While such analysis is relatively simple when performing analyses on scalp channels, it becomes more complicated when estimating connectivity in the source domain between dipolar IC processes. This is primarily due to the fact that it is often difficult to equate IC sources between participants. While we typically utilize clustering techniques to help equate dipolar sources across participants, in some cases, a subset of participants will still not exhibit one or more sources observed in all other participants. If one does not take into account these missing variables, one may risk obtaining biased estimates of the average connectivity across the subject population. This missing variable problem is well-known in statistics, and several approaches have been proposed for dealing with this.
Currently, group analysis in the source domain is possible using two methods: disjoint clustering, which does not take into account the missing variable problem, but may still be useful for a general analysis, particularly if there is high agreement across the cohort of datasets in terms of source location and a Bayesian mixture model approach, which provides more robust statistics across datasets. A brief description of these methods is provided below.
7.4.1. Disjoint Clustering
As mentioned above, users need to export connectivity matrices stored in the EEG.CAT.Conn structure and use external software to compute significance.

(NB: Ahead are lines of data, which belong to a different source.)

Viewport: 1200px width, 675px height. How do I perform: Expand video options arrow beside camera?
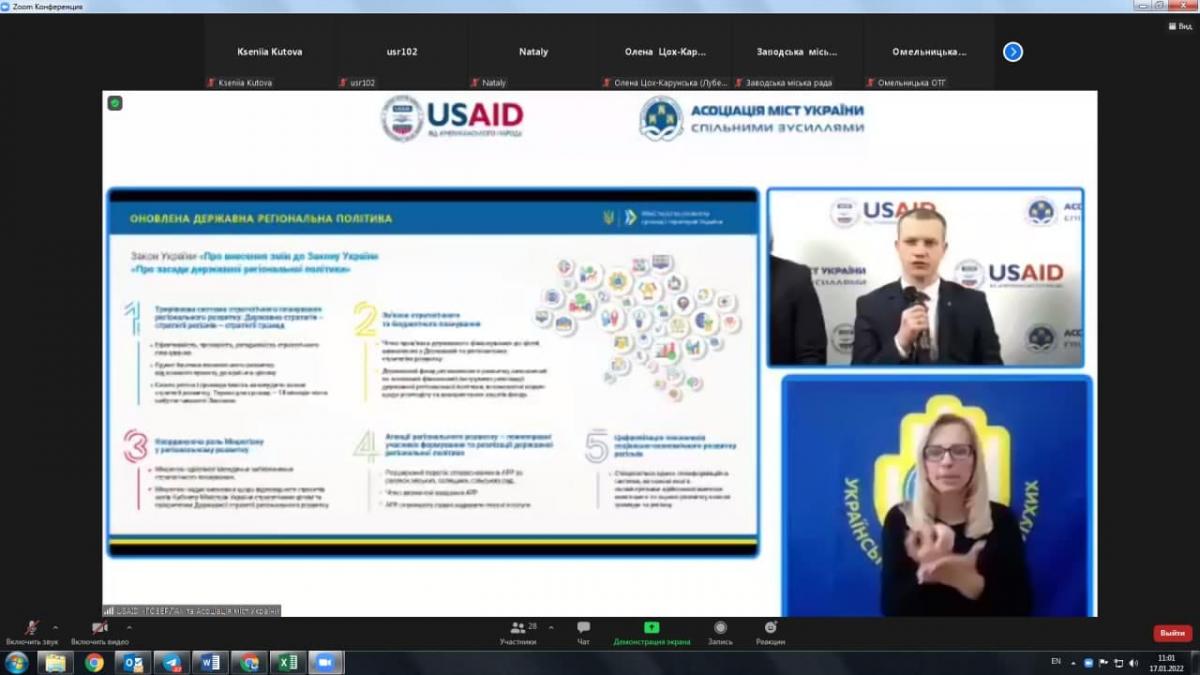click(129, 627)
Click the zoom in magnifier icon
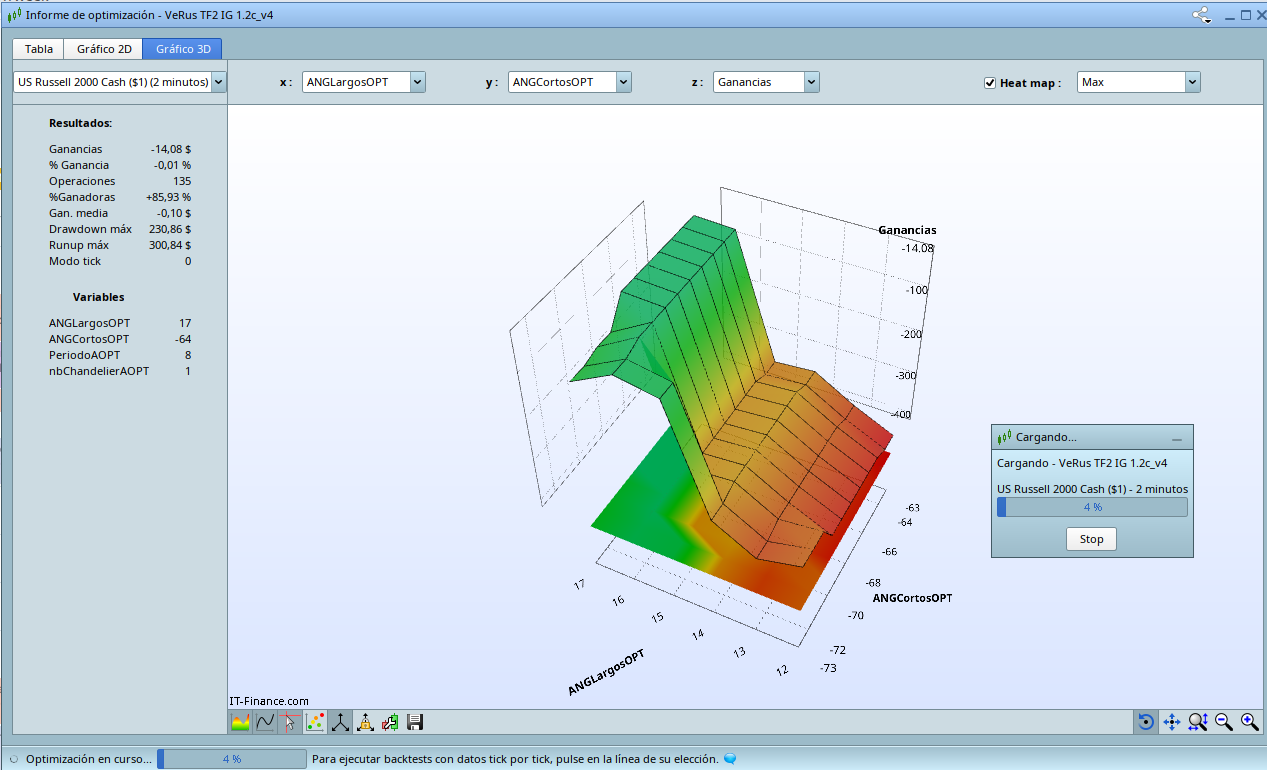 click(1249, 721)
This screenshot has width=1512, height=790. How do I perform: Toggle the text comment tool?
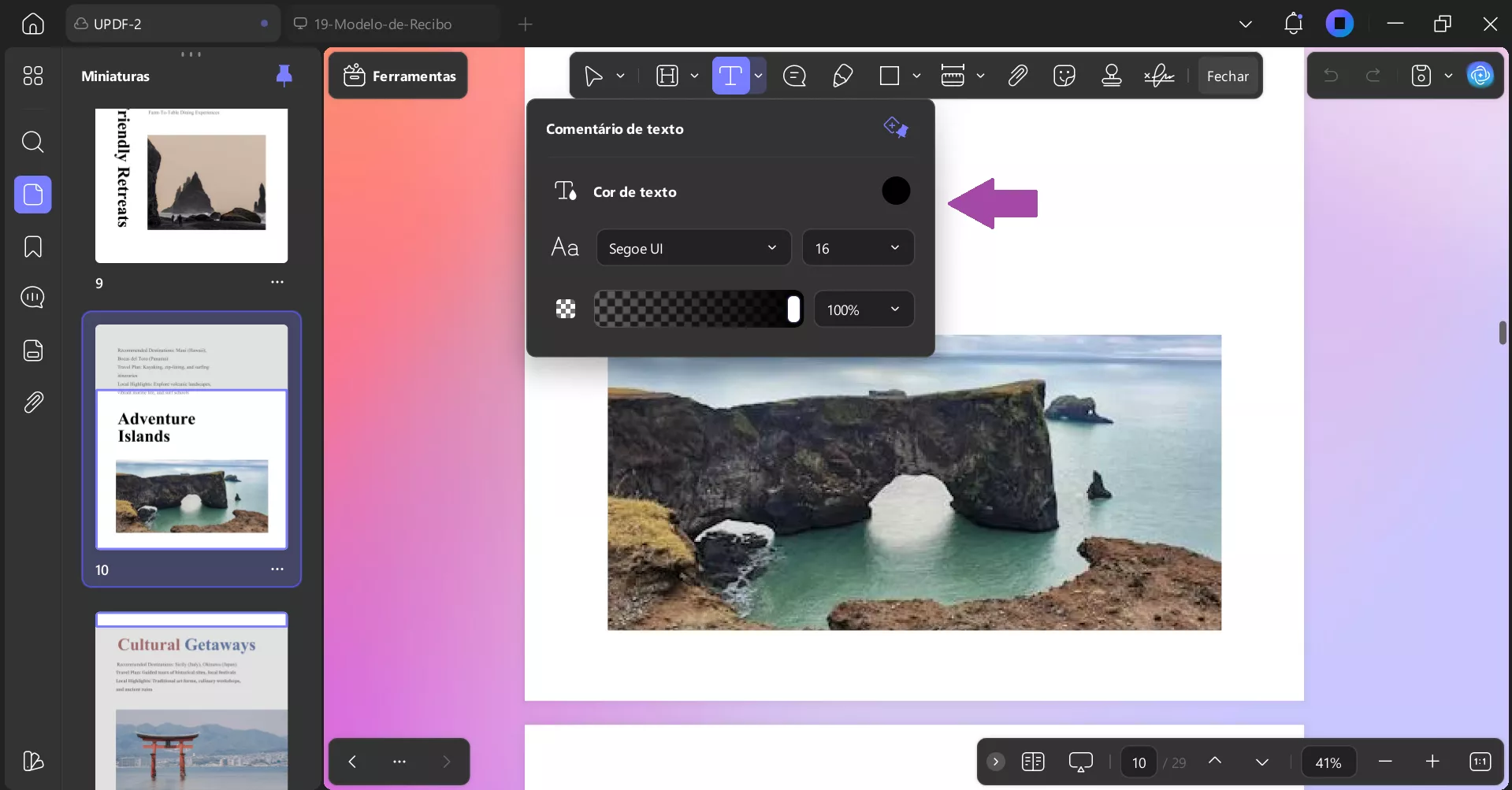[730, 76]
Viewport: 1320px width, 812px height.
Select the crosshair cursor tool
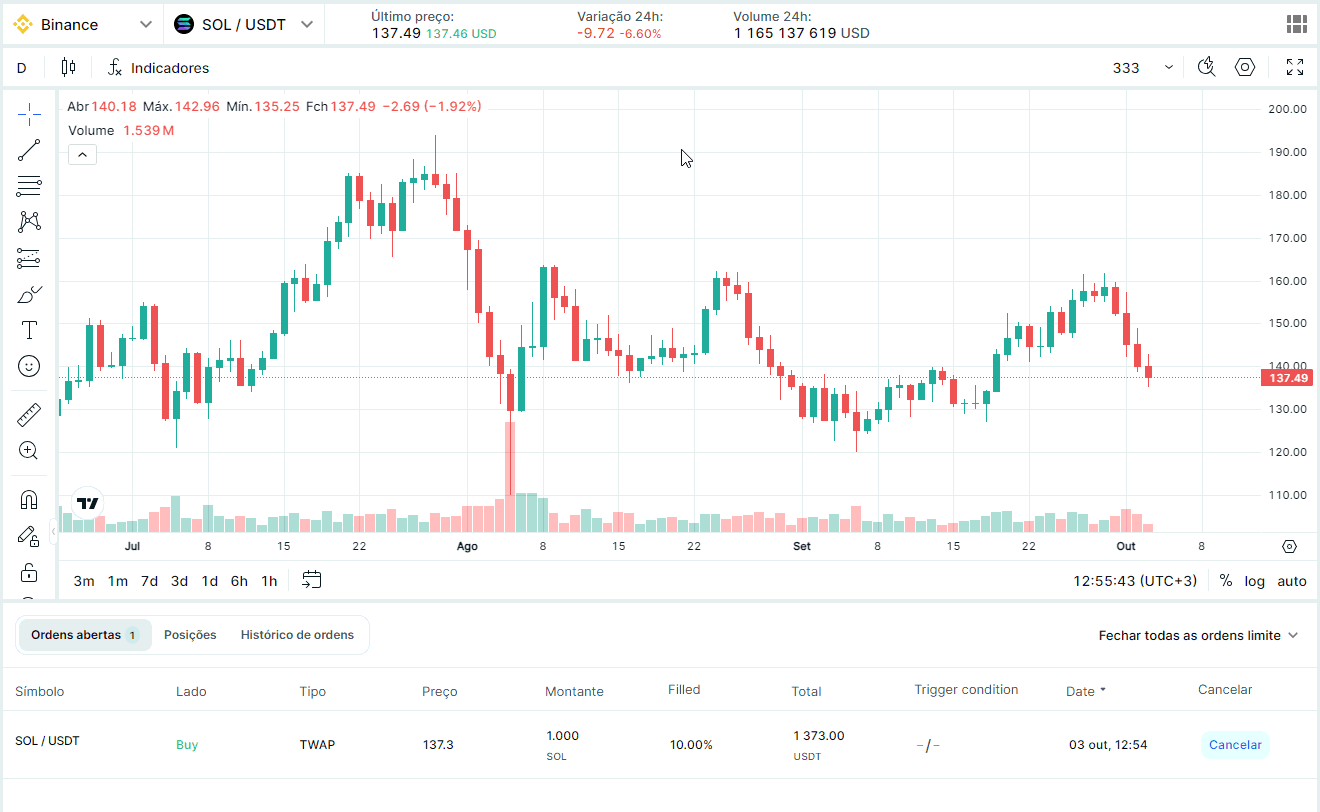click(x=29, y=114)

This approach adopts a 3-stage process:
1. Identify K ROI’s (clusters). You may use affinity clustering of sources across subject populations using EEGLAB’s Measure-Product clustering.
2. Compute all incoming and outgoing individually statistically significant connections between each pair of ROIs. To do so, for each connection between 2 clusters, assess if it is significant across subjects, then create a [ K X K [x freq x time ] ] group connectivity matrix. Some pairs of connections might have more subjects than others, and that’s OK. Note that users may also build a large connectivity matrix for all subjects, replacing missing connections in some subjects with NaNs and then using LIMO to compute statistics (as LIMO can handle the NaNs).
3. Visualize the results using any of SIFT’s visualization routines. This method suffers from low statistical power when subjects do not have high agreement in terms of source locations (missing variable problem).
7.4.2. Bayesian Mixture Model
A more robust approach (in development with Wes Thompson) uses smoothing splines and Monte-Carlo methods for joint estimation of posterior probability (with confidence intervals) of cluster centroid location and between-cluster connectivity. This method takes into account the “missing variable” problem inherent to the disjoint clustering approach and provides robust group connectivity statistics. A poster was published on this topic, but the code is not yet available.
7.4.3. Group SIFT
Group SIFT was developed by Makoto Miyakoshi and collaborators. Its validity has not been assessed by SIFT authors, so use it at your own risk.